EMSA and RNase H protection assay

EMSA was performed using RNA oligos synthesized by Sigma, Life Science and radio-labelled using [γ-³²P] ATP and T4 polynucleotide kinase (New England Biolabs). Binding reactions containing labelled RNA probes, together with nuclear extracted obtained from transfected HEK-293 cells, were performed in 1 × binding buffer (10 mM NaCl₂, 10 mM Tris pH 8.0, 2 mM MgCl₂, 5% glycerol and 1 mM DTT) for 60 min at room temperature before electrophoresis on a 8% polyacrylamide native gel at 100 V for 1.5 h in 0.5 × Tris borate/EDTA buffer at 4 °C. Super-shifts were obtained by adding antibodies specific to U1A, U170K and U1C. A pre-run of the gel (approximately 20 min) was performed before the samples were loaded.
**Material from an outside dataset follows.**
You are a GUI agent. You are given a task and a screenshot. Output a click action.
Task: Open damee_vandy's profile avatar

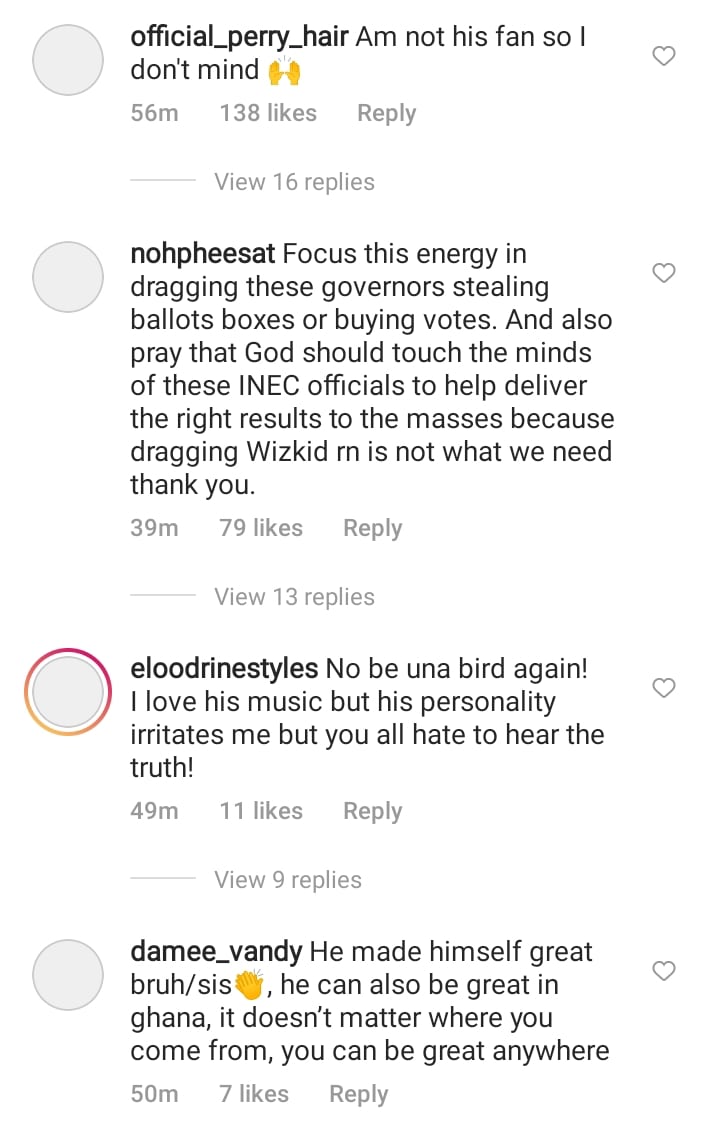coord(68,974)
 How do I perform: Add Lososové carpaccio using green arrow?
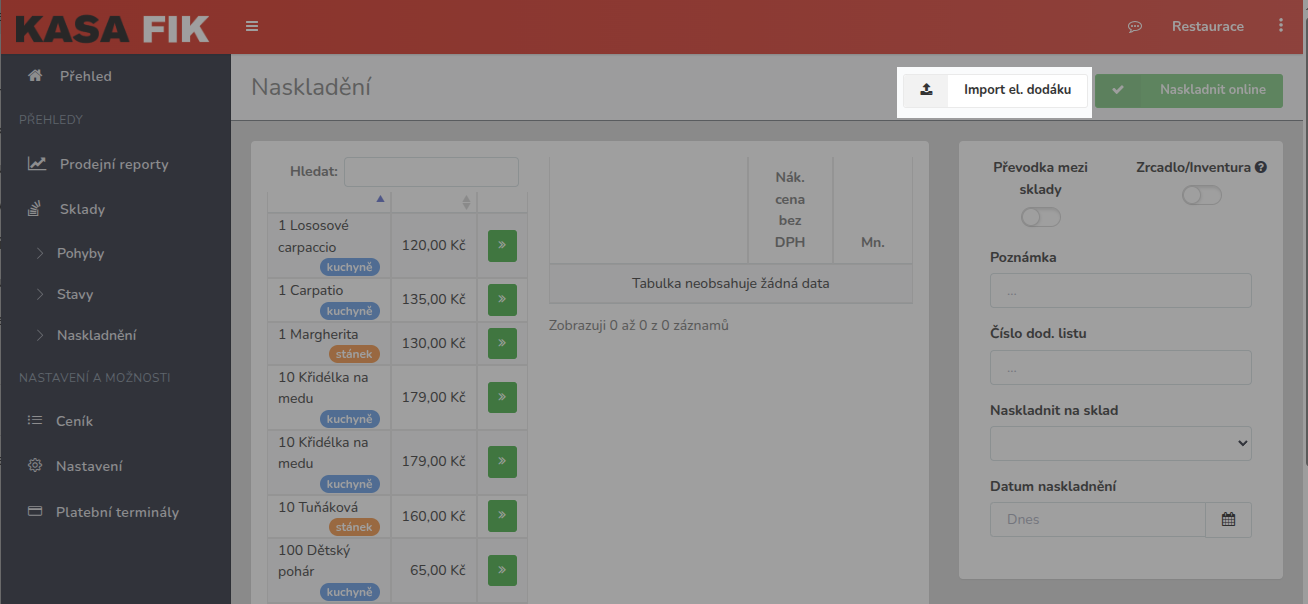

Following electrophoresis, the gels were dried on 3MM Whatman paper and exposed on a Cyclone Phosphor screen (Packard). For RNase H protection assays, whole-cell extracts in RSB-100 buffer were incubated with 5 μM antisense DNA oligonucleotide complementary to U1snRNA (5′-CAGGTAAGTAT-3′) and 1.5 U RNase H (Promega) for 30 min at 30 °C. Total RNA was extracted and analysed by northern blotting on a 12% polyacrylamide gel using an internal U1 probe (5′-CAAATTATGCAGTCGAGTTTCCCACATTTG-3′).